WHAT THIS TASK INVOLVES:
Reading the listing below, restate each entry exactly as written.

INFORMATION SUPPLIED:
___
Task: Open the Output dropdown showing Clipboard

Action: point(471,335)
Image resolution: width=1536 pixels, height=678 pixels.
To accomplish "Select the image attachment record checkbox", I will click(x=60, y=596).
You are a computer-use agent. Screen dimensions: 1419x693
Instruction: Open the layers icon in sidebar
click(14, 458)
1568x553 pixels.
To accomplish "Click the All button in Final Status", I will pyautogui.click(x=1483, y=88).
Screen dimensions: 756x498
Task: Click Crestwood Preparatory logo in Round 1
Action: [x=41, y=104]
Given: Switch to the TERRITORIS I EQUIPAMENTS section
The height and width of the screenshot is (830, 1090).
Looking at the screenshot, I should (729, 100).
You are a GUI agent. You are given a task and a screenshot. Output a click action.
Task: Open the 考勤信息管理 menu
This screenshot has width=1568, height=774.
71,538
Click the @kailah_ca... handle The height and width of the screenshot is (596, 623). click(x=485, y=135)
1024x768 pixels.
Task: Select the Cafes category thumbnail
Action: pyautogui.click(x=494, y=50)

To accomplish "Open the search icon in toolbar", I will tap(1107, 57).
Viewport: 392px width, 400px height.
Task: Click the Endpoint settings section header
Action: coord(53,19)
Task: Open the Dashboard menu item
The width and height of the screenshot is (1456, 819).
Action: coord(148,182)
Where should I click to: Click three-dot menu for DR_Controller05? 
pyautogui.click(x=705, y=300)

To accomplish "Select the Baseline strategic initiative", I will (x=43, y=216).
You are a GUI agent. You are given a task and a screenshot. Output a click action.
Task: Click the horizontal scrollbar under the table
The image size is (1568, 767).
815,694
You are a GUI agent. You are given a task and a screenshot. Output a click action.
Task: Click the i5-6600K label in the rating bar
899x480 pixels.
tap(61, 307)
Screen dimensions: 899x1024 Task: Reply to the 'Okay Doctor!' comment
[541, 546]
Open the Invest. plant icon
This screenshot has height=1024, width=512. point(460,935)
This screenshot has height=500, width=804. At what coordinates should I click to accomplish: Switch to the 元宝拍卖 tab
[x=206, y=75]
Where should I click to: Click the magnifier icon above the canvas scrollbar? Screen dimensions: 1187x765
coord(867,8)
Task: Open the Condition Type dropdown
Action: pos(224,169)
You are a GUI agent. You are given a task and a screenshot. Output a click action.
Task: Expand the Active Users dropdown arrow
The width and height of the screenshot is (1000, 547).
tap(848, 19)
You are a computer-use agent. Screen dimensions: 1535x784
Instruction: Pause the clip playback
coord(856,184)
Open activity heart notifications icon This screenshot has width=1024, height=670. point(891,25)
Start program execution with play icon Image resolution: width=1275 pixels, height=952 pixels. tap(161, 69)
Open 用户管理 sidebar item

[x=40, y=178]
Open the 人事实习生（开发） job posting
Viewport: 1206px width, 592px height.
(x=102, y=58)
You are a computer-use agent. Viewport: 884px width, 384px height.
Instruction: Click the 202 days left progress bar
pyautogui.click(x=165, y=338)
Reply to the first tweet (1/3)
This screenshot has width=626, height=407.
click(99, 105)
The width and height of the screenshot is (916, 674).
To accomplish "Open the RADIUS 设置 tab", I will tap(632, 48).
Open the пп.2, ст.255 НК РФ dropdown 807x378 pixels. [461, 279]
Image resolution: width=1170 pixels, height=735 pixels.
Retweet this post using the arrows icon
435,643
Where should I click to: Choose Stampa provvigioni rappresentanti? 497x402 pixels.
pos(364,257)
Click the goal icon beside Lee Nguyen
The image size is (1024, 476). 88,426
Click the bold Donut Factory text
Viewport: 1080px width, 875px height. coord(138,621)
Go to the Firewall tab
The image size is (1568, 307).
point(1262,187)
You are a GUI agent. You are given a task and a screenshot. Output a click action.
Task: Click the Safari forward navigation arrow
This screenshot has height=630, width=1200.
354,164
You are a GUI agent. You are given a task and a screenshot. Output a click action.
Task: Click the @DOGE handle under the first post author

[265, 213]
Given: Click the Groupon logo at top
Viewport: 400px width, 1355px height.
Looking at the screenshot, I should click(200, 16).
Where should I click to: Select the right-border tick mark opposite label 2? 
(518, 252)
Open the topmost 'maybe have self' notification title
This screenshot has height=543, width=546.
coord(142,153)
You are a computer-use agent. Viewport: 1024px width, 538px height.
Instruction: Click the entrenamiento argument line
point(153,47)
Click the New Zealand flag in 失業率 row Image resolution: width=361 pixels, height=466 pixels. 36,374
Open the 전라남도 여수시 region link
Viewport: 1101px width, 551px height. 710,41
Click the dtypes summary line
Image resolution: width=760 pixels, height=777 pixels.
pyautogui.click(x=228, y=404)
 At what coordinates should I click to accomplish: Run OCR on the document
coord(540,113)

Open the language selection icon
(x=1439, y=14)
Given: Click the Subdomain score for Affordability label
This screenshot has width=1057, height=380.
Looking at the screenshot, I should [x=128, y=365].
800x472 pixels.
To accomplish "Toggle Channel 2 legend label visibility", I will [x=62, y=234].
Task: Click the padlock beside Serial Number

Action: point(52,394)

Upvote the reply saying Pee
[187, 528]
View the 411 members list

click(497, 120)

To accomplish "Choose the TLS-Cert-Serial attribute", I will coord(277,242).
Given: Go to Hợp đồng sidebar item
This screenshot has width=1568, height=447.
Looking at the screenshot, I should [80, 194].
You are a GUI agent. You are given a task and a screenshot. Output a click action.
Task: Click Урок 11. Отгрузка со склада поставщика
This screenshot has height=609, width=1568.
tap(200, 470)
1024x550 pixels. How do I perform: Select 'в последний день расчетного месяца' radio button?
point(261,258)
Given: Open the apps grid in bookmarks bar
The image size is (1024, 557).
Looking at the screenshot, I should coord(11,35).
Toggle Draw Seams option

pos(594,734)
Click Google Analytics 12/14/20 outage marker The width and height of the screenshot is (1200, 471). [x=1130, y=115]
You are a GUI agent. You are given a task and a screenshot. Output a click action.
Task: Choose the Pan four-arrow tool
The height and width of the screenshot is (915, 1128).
___
SOLUTION TO THE EXERCISE:
Task: Open the Output dropdown showing Clipboard

Action: point(471,335)
Image resolution: width=1536 pixels, height=678 pixels.
To accomplish "Select the image attachment record checkbox", I will click(x=60, y=596).
You are a computer-use agent. Screen dimensions: 1419x693
Instruction: Open the layers icon in sidebar
click(14, 458)
1568x553 pixels.
To accomplish "Click the All button in Final Status", I will pyautogui.click(x=1483, y=88).
Screen dimensions: 756x498
Task: Click Crestwood Preparatory logo in Round 1
Action: [x=41, y=104]
Given: Switch to the TERRITORIS I EQUIPAMENTS section
The height and width of the screenshot is (830, 1090).
Looking at the screenshot, I should (729, 100).
You are a GUI agent. You are given a task and a screenshot. Output a click action.
Task: Open the 考勤信息管理 menu
This screenshot has width=1568, height=774.
71,538
Click the @kailah_ca... handle The height and width of the screenshot is (596, 623). click(x=485, y=135)
1024x768 pixels.
Task: Select the Cafes category thumbnail
Action: pyautogui.click(x=494, y=50)

To accomplish "Open the search icon in toolbar", I will tap(1107, 57).
Viewport: 392px width, 400px height.
Task: Click the Endpoint settings section header
Action: coord(53,19)
Task: Open the Dashboard menu item
The width and height of the screenshot is (1456, 819).
Action: coord(148,182)
Where should I click to: Click three-dot menu for DR_Controller05? 
pyautogui.click(x=705, y=300)

To accomplish "Select the Baseline strategic initiative", I will (x=43, y=216).
You are a GUI agent. You are given a task and a screenshot. Output a click action.
Task: Click the horizontal scrollbar under the table
The image size is (1568, 767).
815,694
You are a GUI agent. You are given a task and a screenshot. Output a click action.
Task: Click the i5-6600K label in the rating bar
899x480 pixels.
tap(61, 307)
Screen dimensions: 899x1024 Task: Reply to the 'Okay Doctor!' comment
[541, 546]
Open the Invest. plant icon
This screenshot has height=1024, width=512. point(460,935)
This screenshot has height=500, width=804. At what coordinates should I click to accomplish: Switch to the 元宝拍卖 tab
[x=206, y=75]
Where should I click to: Click the magnifier icon above the canvas scrollbar? Screen dimensions: 1187x765
coord(867,8)
Task: Open the Condition Type dropdown
Action: pos(224,169)
You are a GUI agent. You are given a task and a screenshot. Output a click action.
Task: Expand the Active Users dropdown arrow
The width and height of the screenshot is (1000, 547).
tap(848, 19)
You are a computer-use agent. Screen dimensions: 1535x784
Instruction: Pause the clip playback
coord(856,184)
Open activity heart notifications icon This screenshot has width=1024, height=670. point(891,25)
Start program execution with play icon Image resolution: width=1275 pixels, height=952 pixels. tap(161, 69)
Open 用户管理 sidebar item

[x=40, y=178]
Open the 人事实习生（开发） job posting
Viewport: 1206px width, 592px height.
(x=102, y=58)
You are a computer-use agent. Viewport: 884px width, 384px height.
Instruction: Click the 202 days left progress bar
pyautogui.click(x=165, y=338)
Reply to the first tweet (1/3)
This screenshot has width=626, height=407.
click(99, 105)
The width and height of the screenshot is (916, 674).
To accomplish "Open the RADIUS 设置 tab", I will tap(632, 48).
Open the пп.2, ст.255 НК РФ dropdown 807x378 pixels. [461, 279]
Image resolution: width=1170 pixels, height=735 pixels.
Retweet this post using the arrows icon
435,643
Where should I click to: Choose Stampa provvigioni rappresentanti? 497x402 pixels.
pos(364,257)
Click the goal icon beside Lee Nguyen
The image size is (1024, 476). 88,426
Click the bold Donut Factory text
Viewport: 1080px width, 875px height. coord(138,621)
Go to the Firewall tab
The image size is (1568, 307).
point(1262,187)
You are a GUI agent. You are given a task and a screenshot. Output a click action.
Task: Click the Safari forward navigation arrow
This screenshot has height=630, width=1200.
354,164
You are a GUI agent. You are given a task and a screenshot. Output a click action.
Task: Click the @DOGE handle under the first post author

[265, 213]
Given: Click the Groupon logo at top
Viewport: 400px width, 1355px height.
Looking at the screenshot, I should click(200, 16).
Where should I click to: Select the right-border tick mark opposite label 2? 
(518, 252)
Open the topmost 'maybe have self' notification title
This screenshot has height=543, width=546.
coord(142,153)
You are a computer-use agent. Viewport: 1024px width, 538px height.
Instruction: Click the entrenamiento argument line
point(153,47)
Click the New Zealand flag in 失業率 row Image resolution: width=361 pixels, height=466 pixels. 36,374
Open the 전라남도 여수시 region link
Viewport: 1101px width, 551px height. 710,41
Click the dtypes summary line
Image resolution: width=760 pixels, height=777 pixels.
pyautogui.click(x=228, y=404)
 At what coordinates should I click to accomplish: Run OCR on the document
coord(540,113)

Open the language selection icon
(x=1439, y=14)
Given: Click the Subdomain score for Affordability label
This screenshot has width=1057, height=380.
Looking at the screenshot, I should [x=128, y=365].
800x472 pixels.
To accomplish "Toggle Channel 2 legend label visibility", I will [x=62, y=234].
Task: Click the padlock beside Serial Number

Action: point(52,394)

Upvote the reply saying Pee
[187, 528]
View the 411 members list

click(497, 120)

To accomplish "Choose the TLS-Cert-Serial attribute", I will coord(277,242).
Given: Go to Hợp đồng sidebar item
This screenshot has width=1568, height=447.
Looking at the screenshot, I should [80, 194].
You are a GUI agent. You are given a task and a screenshot. Output a click action.
Task: Click Урок 11. Отгрузка со склада поставщика
This screenshot has height=609, width=1568.
tap(200, 470)
1024x550 pixels. How do I perform: Select 'в последний день расчетного месяца' radio button?
point(261,258)
Given: Open the apps grid in bookmarks bar
The image size is (1024, 557).
Looking at the screenshot, I should coord(11,35).
Toggle Draw Seams option

pos(594,734)
Click Google Analytics 12/14/20 outage marker The width and height of the screenshot is (1200, 471). [x=1130, y=115]
You are a GUI agent. You are given a task and a screenshot. Output a click action.
Task: Choose the Pan four-arrow tool
The height and width of the screenshot is (915, 1128).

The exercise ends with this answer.